[Items from a data source]
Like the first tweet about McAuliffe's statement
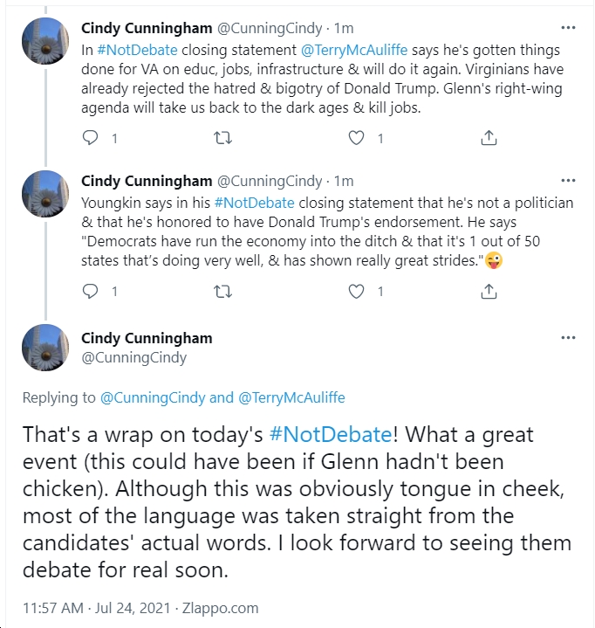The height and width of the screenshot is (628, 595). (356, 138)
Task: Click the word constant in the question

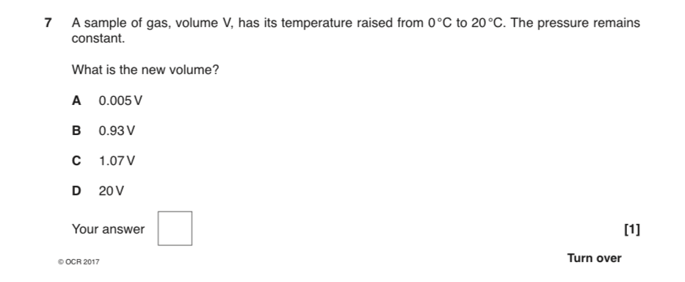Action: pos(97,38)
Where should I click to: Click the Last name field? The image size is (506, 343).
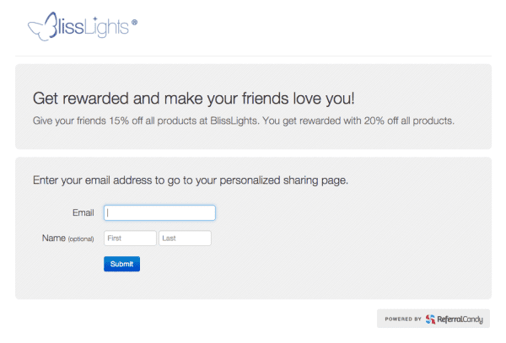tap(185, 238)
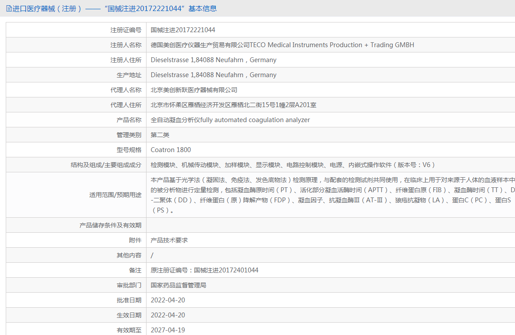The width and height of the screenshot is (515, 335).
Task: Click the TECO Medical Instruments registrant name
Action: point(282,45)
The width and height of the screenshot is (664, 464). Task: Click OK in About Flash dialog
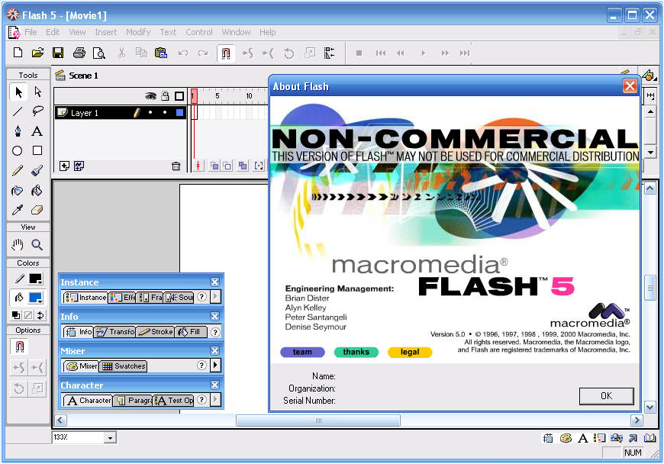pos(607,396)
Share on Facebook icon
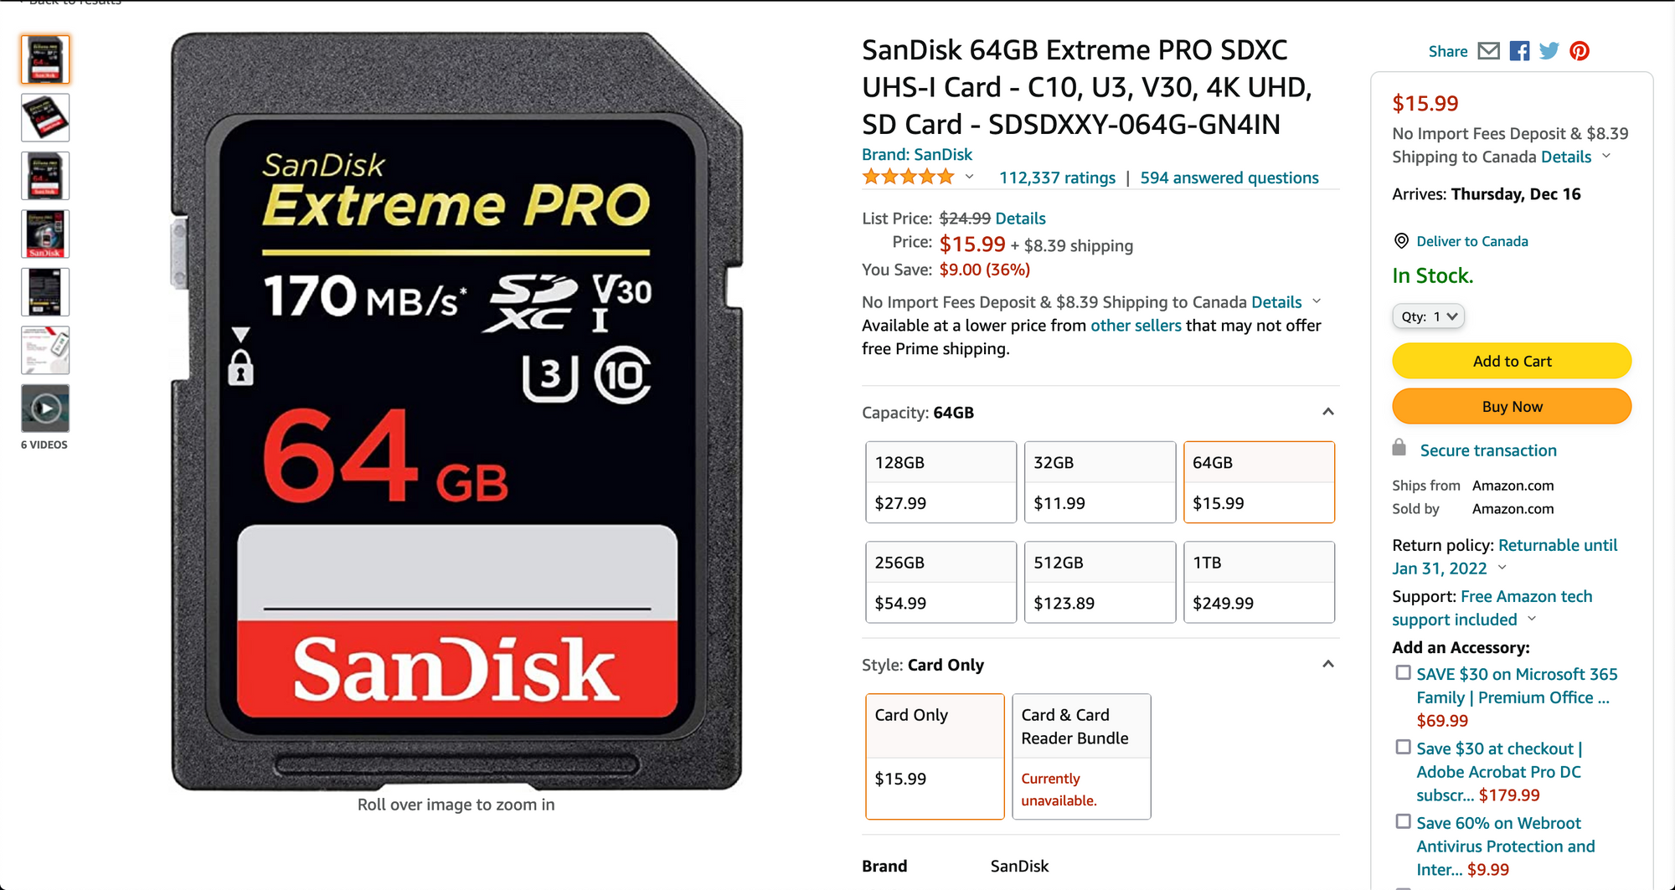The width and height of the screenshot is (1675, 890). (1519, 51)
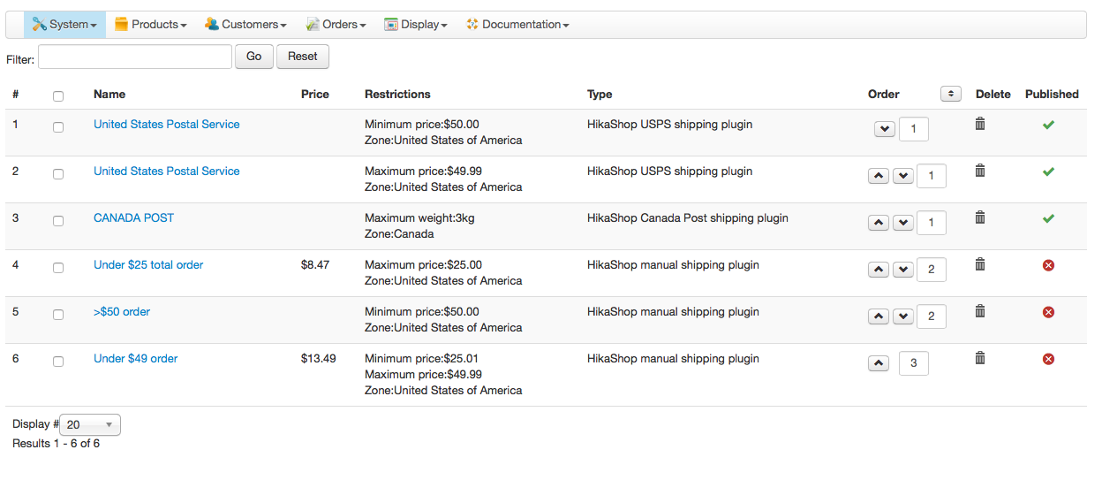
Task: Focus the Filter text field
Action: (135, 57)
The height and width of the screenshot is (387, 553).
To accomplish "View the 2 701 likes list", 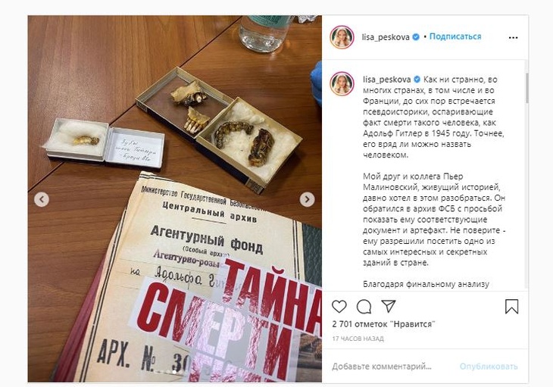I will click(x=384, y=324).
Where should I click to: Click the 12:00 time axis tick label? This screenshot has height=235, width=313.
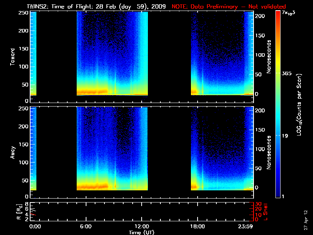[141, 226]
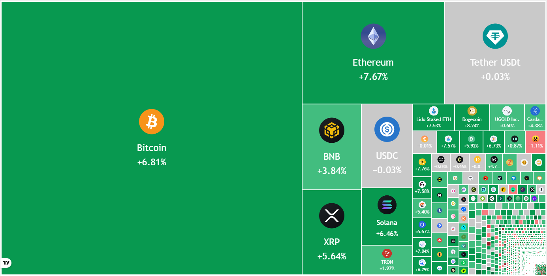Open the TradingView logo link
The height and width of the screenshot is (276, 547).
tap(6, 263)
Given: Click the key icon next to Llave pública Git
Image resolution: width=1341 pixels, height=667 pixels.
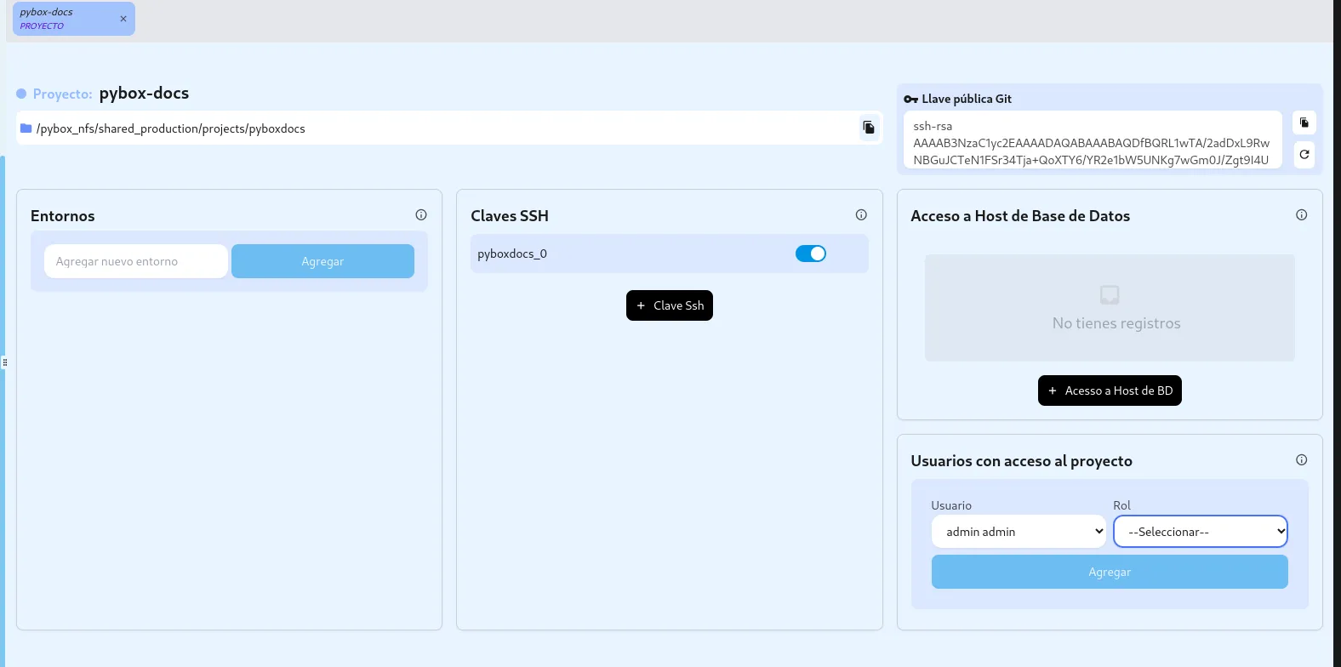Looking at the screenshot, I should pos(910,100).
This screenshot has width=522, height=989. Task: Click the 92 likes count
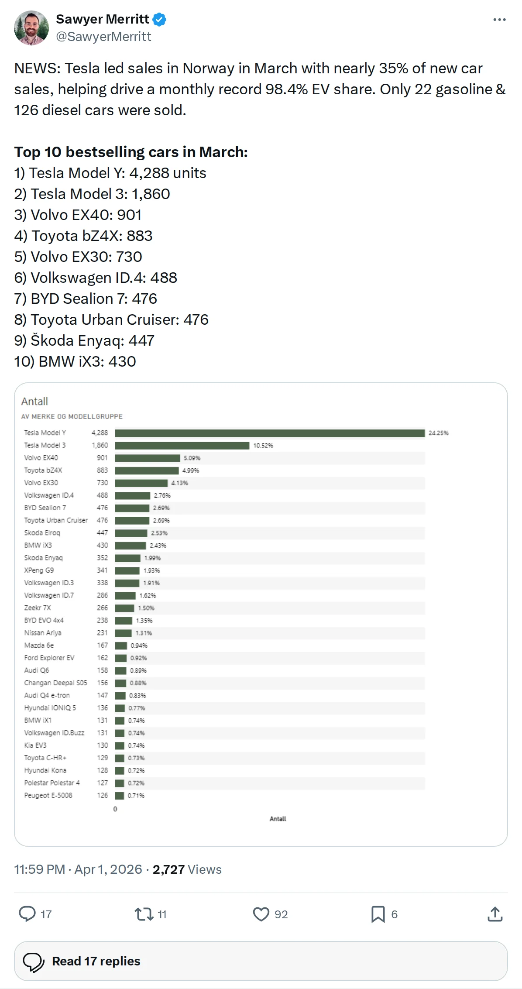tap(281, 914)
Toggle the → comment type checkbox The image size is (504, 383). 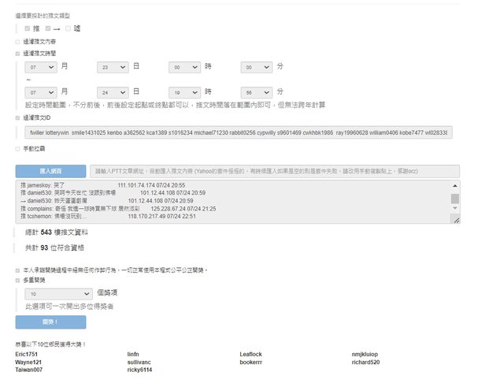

- BRIEF
Both ends included, copy the lines from the one holding "Given: Click the" to the last line of the entries exactly, with all pictures left out.

- ANSWER TO THIS PROBLEM
Given: Click the key icon next to Llave pública Git
Image resolution: width=1341 pixels, height=667 pixels.
Looking at the screenshot, I should pos(910,100).
This screenshot has width=522, height=989. Task: Click the 92 likes count
tap(281, 914)
Toggle the → comment type checkbox The image size is (504, 383). 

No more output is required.